Madison appears in the doorway wearing one of my shirts, nothing else. "I’m worried."
"About?"
"What happens when Sarah figures out what you really are."
"If she figures that out, she's smarter than her investigator."
"She's very smart."
"Then she's smart enough to know when to stop looking."
Madison crosses to where I'm sitting, curling into my lap like she belongs there. Which she does.
"Promise me they'll be safe," she whispers. “Promise me nothing will happen to my closest friends.”
"As long as they leave when planned."
She lets out a long sigh as if she accepts this.
Three more days.
In my world, three days is nothing.
Or everything, if the wrong questions get asked.
Chapter 23: Maddie
I knock on Sarah and Jessica's hotel room door at nine the next morning, carrying coffee and pastries from the café down the street as a peace offering for last night's tension at the villa.
"Room service!" I call out.
Jessica opens the door wearing the hotel's fluffy white bathrobe, her hair in a messy bun. "Maddie! Perfect timing. Sarah's in the shower plotting her next interrogation, but I'm caffeinated and ready to hear everything."
She grabs the coffee and pulls me into their suite. The room is gorgeous, marble surfaces, sea views, French doors opening onto a private terrace. Their suitcases have exploded across every surface.
"This place is incredible," I say.
"Definitely nicer than we could afford on our own," Jessica says. "Yeah, we figured that out. Your boyfriend has expensive taste."

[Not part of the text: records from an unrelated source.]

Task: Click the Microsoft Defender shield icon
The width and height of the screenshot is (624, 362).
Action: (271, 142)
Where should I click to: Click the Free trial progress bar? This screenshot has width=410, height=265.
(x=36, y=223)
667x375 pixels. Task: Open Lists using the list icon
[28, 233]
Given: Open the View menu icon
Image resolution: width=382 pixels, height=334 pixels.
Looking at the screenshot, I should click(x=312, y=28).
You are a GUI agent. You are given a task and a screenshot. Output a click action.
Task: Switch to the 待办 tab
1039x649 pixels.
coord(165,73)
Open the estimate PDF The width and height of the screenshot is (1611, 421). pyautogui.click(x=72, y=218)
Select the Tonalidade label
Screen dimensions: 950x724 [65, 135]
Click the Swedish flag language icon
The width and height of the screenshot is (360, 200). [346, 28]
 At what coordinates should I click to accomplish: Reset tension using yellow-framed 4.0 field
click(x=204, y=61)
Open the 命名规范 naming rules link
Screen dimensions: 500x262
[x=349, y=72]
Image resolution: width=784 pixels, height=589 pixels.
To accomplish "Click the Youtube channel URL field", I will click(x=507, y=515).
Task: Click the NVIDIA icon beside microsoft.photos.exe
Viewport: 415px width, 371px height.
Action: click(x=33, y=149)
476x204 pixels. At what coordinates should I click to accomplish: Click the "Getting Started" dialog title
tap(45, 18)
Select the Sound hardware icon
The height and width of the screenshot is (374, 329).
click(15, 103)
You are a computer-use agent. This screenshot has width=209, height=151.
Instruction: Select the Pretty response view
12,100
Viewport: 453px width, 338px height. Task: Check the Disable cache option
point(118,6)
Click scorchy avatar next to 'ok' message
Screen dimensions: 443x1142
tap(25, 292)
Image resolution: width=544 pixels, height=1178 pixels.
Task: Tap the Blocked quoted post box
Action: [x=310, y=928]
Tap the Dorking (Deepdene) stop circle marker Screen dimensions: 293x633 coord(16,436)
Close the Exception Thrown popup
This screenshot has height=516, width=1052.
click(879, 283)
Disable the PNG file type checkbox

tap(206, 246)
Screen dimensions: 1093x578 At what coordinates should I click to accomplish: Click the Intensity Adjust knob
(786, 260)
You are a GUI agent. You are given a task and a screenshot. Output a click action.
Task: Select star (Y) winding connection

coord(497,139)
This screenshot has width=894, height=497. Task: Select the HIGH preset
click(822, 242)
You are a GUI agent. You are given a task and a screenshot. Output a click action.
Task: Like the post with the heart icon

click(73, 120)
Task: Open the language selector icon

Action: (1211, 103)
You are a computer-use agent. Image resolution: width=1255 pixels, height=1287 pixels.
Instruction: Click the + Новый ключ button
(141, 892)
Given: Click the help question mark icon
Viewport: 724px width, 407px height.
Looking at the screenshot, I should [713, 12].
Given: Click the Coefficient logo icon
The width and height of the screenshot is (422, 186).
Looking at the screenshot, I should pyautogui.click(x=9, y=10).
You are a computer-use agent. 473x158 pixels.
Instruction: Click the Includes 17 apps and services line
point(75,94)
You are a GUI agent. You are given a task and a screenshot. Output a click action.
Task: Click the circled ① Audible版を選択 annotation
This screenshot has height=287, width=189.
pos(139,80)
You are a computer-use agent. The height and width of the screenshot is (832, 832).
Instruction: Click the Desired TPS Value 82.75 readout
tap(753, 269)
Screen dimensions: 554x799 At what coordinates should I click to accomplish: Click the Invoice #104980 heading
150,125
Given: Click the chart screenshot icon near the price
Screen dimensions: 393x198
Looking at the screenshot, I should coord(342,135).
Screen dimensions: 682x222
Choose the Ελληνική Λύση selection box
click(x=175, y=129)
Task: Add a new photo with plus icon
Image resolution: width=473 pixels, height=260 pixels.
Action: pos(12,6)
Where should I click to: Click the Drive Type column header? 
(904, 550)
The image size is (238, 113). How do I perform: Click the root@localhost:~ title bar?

"It's complicated with him," I say automatically.
"You keep saying that." She settles onto the bed with her coffee. "Want to explain what's actually complicated about it? Because from where I'm sitting, it looks pretty simple. Hot Italian guy with a villa and mysterious business interests has swept you off your feet."
Before I can answer, Sarah emerges from the bathroom already dressed in jeans and a white shirt that's somehow perfectly pressed.
"Morning, Maddie." She accepts coffee with the desperate gratitude of someone who needs caffeine to function. "Sleep well?"
"Fine."
"At Enzo’s villa?"
The question is pointed. I stayed there last night after dinner, per Enzo's orders, but I hadn't mentioned that.
"How did you know that?"
"Your car wasn't at your house this morning."
My stomach drops. "You went to my house?"